The interior is pretty spectacular too, mostly because it includes no fewer than 16 screens. There are 29-inch displays in the door panels and 12-inch screens in the sunshades. Peugeot says the fully electric drivetrain generates 456 horsepower to all four wheels. The 0 to 62 mph sprint takes less than four seconds. More impressively, Peugeot claims a range of 370 miles and fast charging that will let you top up more than 80 percent of the battery in only 25 minutes. Let’s hope these spectacular claims will go into production.
Read our full review on the 2018 Peugeot E-Legend Concept
The DS3 Crossback broke cover back in September and came to Paris to show off to a wider audience. Sporting a daring, fancy design specific to the luxury brand owned by PSA, the Crossback takes the DS3 hatchback to a new level by adding new styling cues, bigger wheels, and a taller ride height. The big news is the E-Tense version, which is identical to the gasoline and diesel Crossback inside and out, but with an electric drivetrain under the skin.
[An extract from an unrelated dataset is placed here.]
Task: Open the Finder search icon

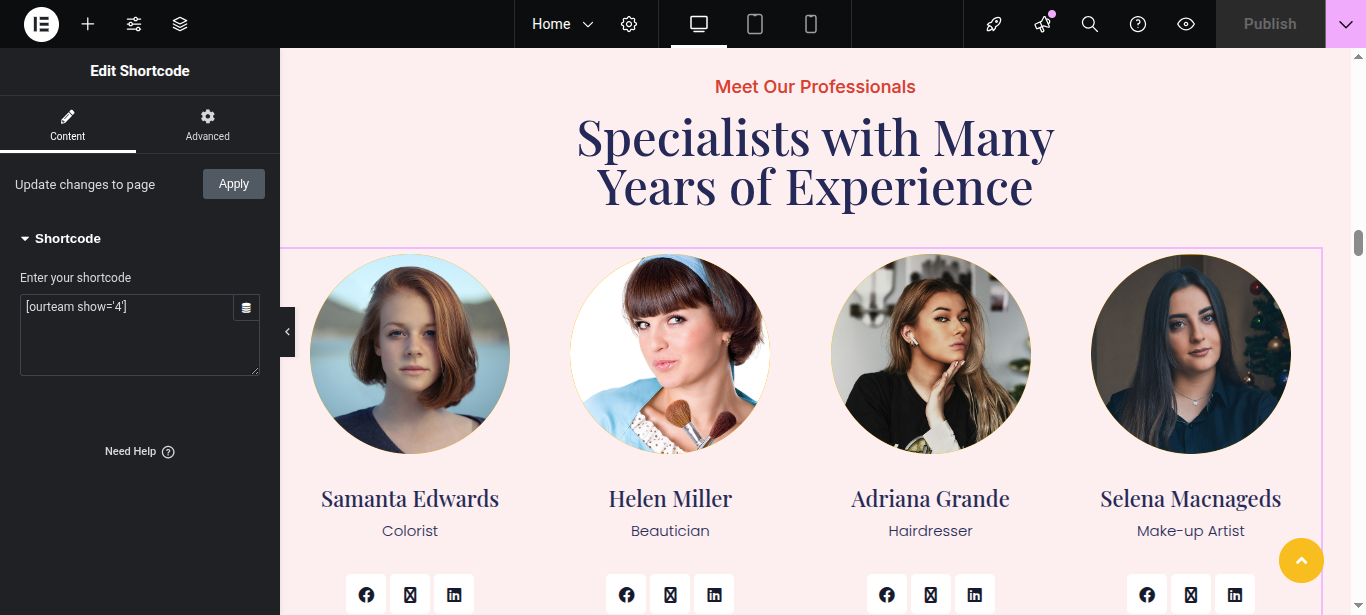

The electric motor isn't particularly powerful at 136 horsepower, but charging to 62 mph takes 8.7 seconds, which isn't bad at all.
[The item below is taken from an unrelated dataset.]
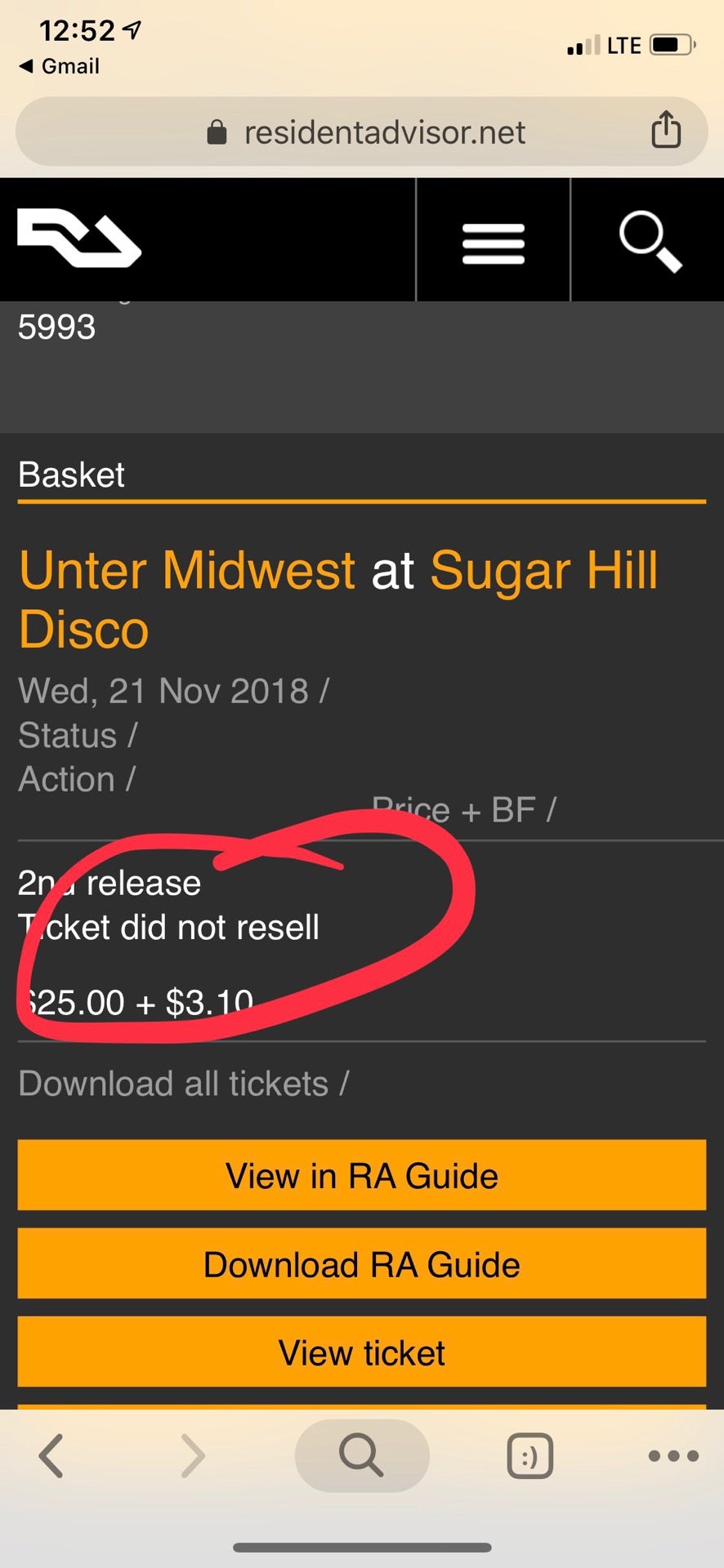Open the three-dot more options menu
This screenshot has height=1568, width=724.
point(673,1455)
The 50-kWh battery provides a maximum range of 186 miles and it can be charged to 80-percent capacity in only 80 minutes. Use a wallbox charger at home and you can charge the entire battery in five hours. Expect the E-Tense to go on sale in Europe in mid-2019.
Read our full review on the 2019 Citroen DS3 Crossback
By far the most futuristic concept displayed in Paris, the EZ-Ultima isn’t your regular daily driver.
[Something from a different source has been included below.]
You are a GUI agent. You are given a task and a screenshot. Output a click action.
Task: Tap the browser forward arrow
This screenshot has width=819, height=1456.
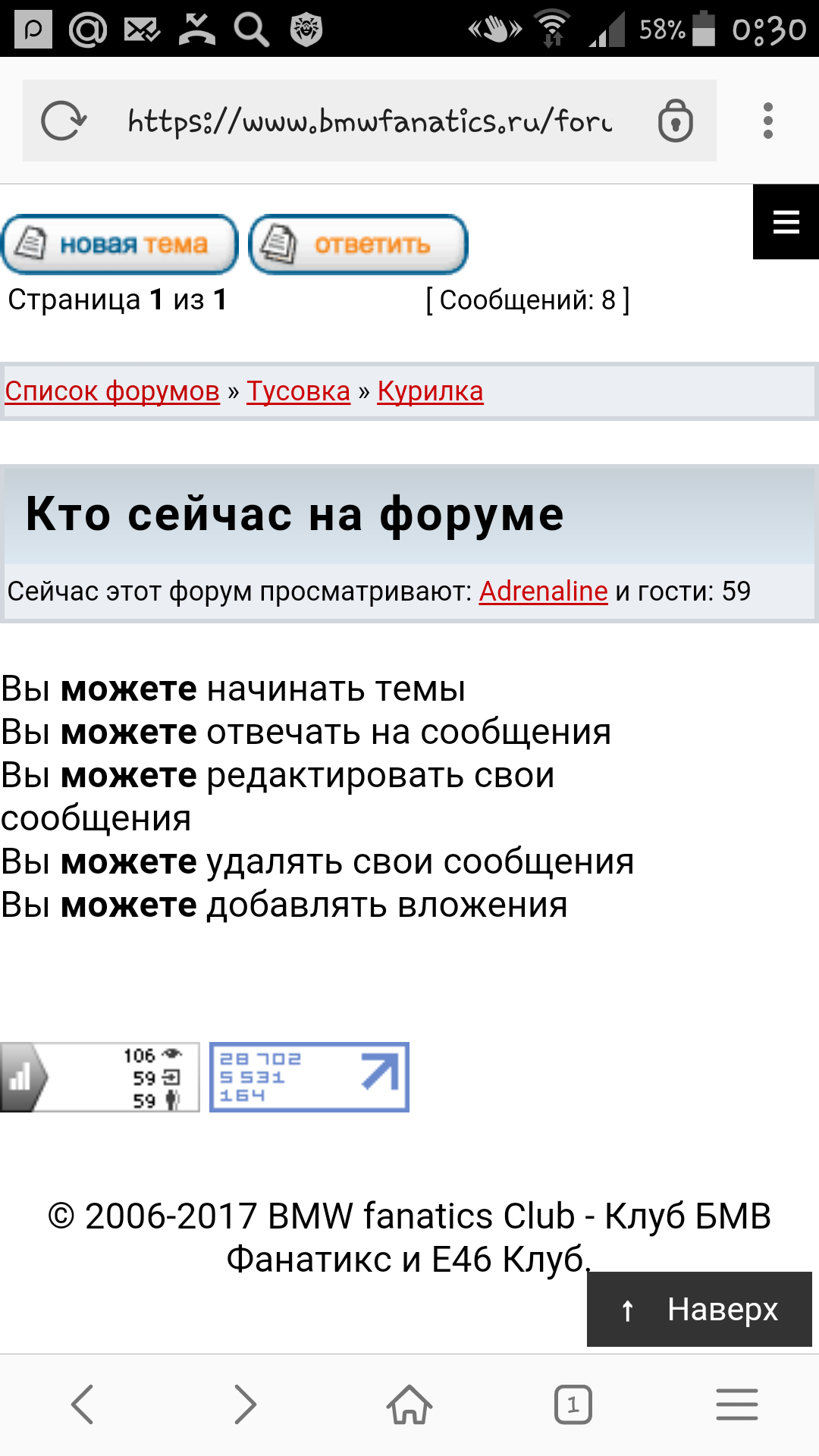coord(245,1404)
The long and streamlined vehicle that appears to have no windows is a fully autonomous car that takes you wherever you need to go without owning it. In short, it's a robo-vehicle destined to work through a rental service.
However, instead of providing taxi-like services, it was designed to offer a premium experience. And you can notice this as soon as you take a look inside the cabin, where Renault added a swiveling chair, a couch, and luxury appointments.
There’s not much info about the drivetrain, but the EZ-Ultimo has an electric motor and Level 4 autonomy, which means it can by itself without any input from a driver. It has active suspension and four-wheel steering. Will it go into production? Not very soon, but expect to find something similar on the road when fully autonomous cars become the norm. That’s probably at least a decade away, though.
Check out more news on the Renault EZ-Ultimo
Unlike some wild concepts here, the Vision RS looks like it could make it into production soon.
Described as "a look ahead at a future Skoda model in the popular compact segment," this concept could preview a hot-hatchback version of the next-generation Rapid or a competitor for the Volkswagen Golf GTI and the Ford Focus ST. A first for Skoda, the Vision RS is a plug-in hybrid.
The Czech firm paired a 1.5-liter gasoline engine rated at 150 PS (148 horsepower) and a 75-kW electric motor. Total output is rated at 245 PS (242 horsepower). Skoda says the Vision RS needs 7.1 seconds to hit 62 mph on its way to a top speed of 210 km/h (130 mph). Powered by a 13-kWh battery, it can run on electricity only for up to 70 km (around 44 miles). The battery can be charged in only two and a half hours. We definitely need a production version of this car.